EXERCISE AIM
Reproduce the material below, renaming every "Viewport" to "Window" and keeping everything else identical.

[start]

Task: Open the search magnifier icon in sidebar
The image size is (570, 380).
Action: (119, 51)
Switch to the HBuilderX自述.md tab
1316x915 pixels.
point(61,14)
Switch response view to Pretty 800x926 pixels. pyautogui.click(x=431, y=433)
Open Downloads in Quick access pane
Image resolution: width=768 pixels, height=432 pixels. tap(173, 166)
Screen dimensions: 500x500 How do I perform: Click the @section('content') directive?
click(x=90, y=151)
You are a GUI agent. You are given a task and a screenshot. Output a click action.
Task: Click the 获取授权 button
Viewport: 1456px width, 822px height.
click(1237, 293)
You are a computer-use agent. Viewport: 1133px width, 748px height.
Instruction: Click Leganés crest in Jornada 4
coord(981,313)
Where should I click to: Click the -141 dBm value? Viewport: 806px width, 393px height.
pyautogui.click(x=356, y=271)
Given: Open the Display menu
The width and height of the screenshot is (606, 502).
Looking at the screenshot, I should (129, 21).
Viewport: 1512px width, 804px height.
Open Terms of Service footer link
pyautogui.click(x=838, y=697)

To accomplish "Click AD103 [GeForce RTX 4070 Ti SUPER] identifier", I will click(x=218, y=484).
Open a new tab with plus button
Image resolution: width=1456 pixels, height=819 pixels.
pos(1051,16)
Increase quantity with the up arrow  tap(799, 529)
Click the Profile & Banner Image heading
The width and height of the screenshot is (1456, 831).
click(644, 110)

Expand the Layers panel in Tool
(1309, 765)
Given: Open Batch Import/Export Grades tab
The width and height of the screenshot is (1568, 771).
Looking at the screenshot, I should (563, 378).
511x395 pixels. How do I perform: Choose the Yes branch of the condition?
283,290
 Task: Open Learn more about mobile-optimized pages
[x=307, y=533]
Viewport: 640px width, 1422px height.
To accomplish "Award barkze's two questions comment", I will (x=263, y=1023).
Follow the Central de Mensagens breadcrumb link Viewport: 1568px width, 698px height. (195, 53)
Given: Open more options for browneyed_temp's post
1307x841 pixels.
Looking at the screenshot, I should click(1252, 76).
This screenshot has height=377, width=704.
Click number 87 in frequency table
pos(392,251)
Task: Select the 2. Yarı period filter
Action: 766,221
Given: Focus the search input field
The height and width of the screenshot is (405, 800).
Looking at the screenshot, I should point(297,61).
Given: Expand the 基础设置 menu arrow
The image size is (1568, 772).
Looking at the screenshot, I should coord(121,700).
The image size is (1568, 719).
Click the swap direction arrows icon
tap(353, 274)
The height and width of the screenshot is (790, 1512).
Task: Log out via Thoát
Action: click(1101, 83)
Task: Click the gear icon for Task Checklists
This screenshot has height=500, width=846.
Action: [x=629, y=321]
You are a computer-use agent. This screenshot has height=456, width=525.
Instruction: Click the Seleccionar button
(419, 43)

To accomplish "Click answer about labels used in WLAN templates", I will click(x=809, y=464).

[end]

THE REPLY
Task: Open the search magnifier icon in sidebar
The image size is (570, 380).
Action: (119, 51)
Switch to the HBuilderX自述.md tab
1316x915 pixels.
point(61,14)
Switch response view to Pretty 800x926 pixels. pyautogui.click(x=431, y=433)
Open Downloads in Quick access pane
Image resolution: width=768 pixels, height=432 pixels. tap(173, 166)
Screen dimensions: 500x500 How do I perform: Click the @section('content') directive?
click(x=90, y=151)
You are a GUI agent. You are given a task and a screenshot. Output a click action.
Task: Click the 获取授权 button
Window: 1456px width, 822px height.
click(1237, 293)
You are a computer-use agent. Window: 1133px width, 748px height.
Instruction: Click Leganés crest in Jornada 4
coord(981,313)
Where should I click to: Click the -141 dBm value? Window: 806px width, 393px height.
pyautogui.click(x=356, y=271)
Given: Open the Display menu
The width and height of the screenshot is (606, 502).
Looking at the screenshot, I should (129, 21).
Window: 1512px width, 804px height.
Open Terms of Service footer link
pyautogui.click(x=838, y=697)

To accomplish "Click AD103 [GeForce RTX 4070 Ti SUPER] identifier", I will click(x=218, y=484).
Open a new tab with plus button
Image resolution: width=1456 pixels, height=819 pixels.
pos(1051,16)
Increase quantity with the up arrow  tap(799, 529)
Click the Profile & Banner Image heading
The width and height of the screenshot is (1456, 831).
click(644, 110)

Expand the Layers panel in Tool
(1309, 765)
Given: Open Batch Import/Export Grades tab
The width and height of the screenshot is (1568, 771).
Looking at the screenshot, I should (563, 378).
511x395 pixels. How do I perform: Choose the Yes branch of the condition?
283,290
 Task: Open Learn more about mobile-optimized pages
[x=307, y=533]
Window: 640px width, 1422px height.
To accomplish "Award barkze's two questions comment", I will (x=263, y=1023).
Follow the Central de Mensagens breadcrumb link Window: 1568px width, 698px height. (195, 53)
Given: Open more options for browneyed_temp's post
1307x841 pixels.
Looking at the screenshot, I should click(1252, 76).
This screenshot has height=377, width=704.
Click number 87 in frequency table
pos(392,251)
Task: Select the 2. Yarı period filter
Action: 766,221
Given: Focus the search input field
The height and width of the screenshot is (405, 800).
Looking at the screenshot, I should point(297,61).
Given: Expand the 基础设置 menu arrow
The image size is (1568, 772).
Looking at the screenshot, I should coord(121,700).
The image size is (1568, 719).
Click the swap direction arrows icon
tap(353, 274)
The height and width of the screenshot is (790, 1512).
Task: Log out via Thoát
Action: click(1101, 83)
Task: Click the gear icon for Task Checklists
This screenshot has height=500, width=846.
Action: [x=629, y=321]
You are a computer-use agent. This screenshot has height=456, width=525.
Instruction: Click the Seleccionar button
(419, 43)

To accomplish "Click answer about labels used in WLAN templates", I will click(x=809, y=464).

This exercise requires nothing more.